Uncertainty-aware probabilistic travel demand prediction for mobility-on-demand services

Demand prediction is essential for effective management of Mobility-on-Demand (MoD) systems, as accurate forecasts enable better resource allocation, reduced wait times, and improved user satisfaction. Beyond that, probabilistic prediction methods that explicitly account for uncertainty are particularly valuable, as it allows decision-makers to assess risk and make robust plans under uncertain operational environments. However, most existing approaches focus on point predictions, which fail to capture the full spectrum of possible future outcomes. For probabilistic prediction, many methods typically rely on strong parametric distributional assumptions that may not accurately reflect the complex real-world environments.

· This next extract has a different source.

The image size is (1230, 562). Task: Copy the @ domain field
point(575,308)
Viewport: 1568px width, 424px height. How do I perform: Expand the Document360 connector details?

Nonparametric methods proposed in the literature, although promising, often suffer from high computational costs and model complexity, limiting their practical applicability. To overcome these challenges, we propose the Spatial-Temporal Graph Convolutional Network Variational Autoencoder (STGCN-VAE), a novel deep learning framework designed for uncertainty-aware probabilistic travel demand prediction in MoD services. The STGCN-VAE effectively captures complex spatial-temporal dependencies and inherent uncertainties in MoD demand data, generating diverse and realistic future demand scenarios and constructing comprehensive demand distributions. Specifically, the proposed framework integrates three key components: a Spatial-Temporal Graph Convolutional Network (STGCN) to learn complex spatial-temporal dependencies, a Variational Autoencoder (VAE) to compress these patterns into a latent space, and a Kernel Density Estimation (KDE) module to accurately construct probabilistic demand distributions and quantify uncertainties. Experiments on four different real-world MoD datasets including both rideshare and bikeshare services across different cities demonstrate that STGCN-VAE consistently outperforms state-of-the-art baselines in both point and probabilistic prediction, highlighting its robustness and broad transferability across service modes and urban contexts.